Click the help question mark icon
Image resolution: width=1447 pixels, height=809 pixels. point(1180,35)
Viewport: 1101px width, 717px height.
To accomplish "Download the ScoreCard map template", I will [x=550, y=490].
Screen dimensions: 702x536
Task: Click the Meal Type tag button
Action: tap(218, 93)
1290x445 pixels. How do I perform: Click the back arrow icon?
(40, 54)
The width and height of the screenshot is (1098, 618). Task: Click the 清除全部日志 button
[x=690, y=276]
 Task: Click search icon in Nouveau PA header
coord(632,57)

* [Required task] Reproduce, word for word, every line from the one containing "The width and" through the last line of the rows.

* [Response to the exercise]
The width and height of the screenshot is (1098, 618). Task: Click the 清除全部日志 button
[x=690, y=276]
 Task: Click search icon in Nouveau PA header
coord(632,57)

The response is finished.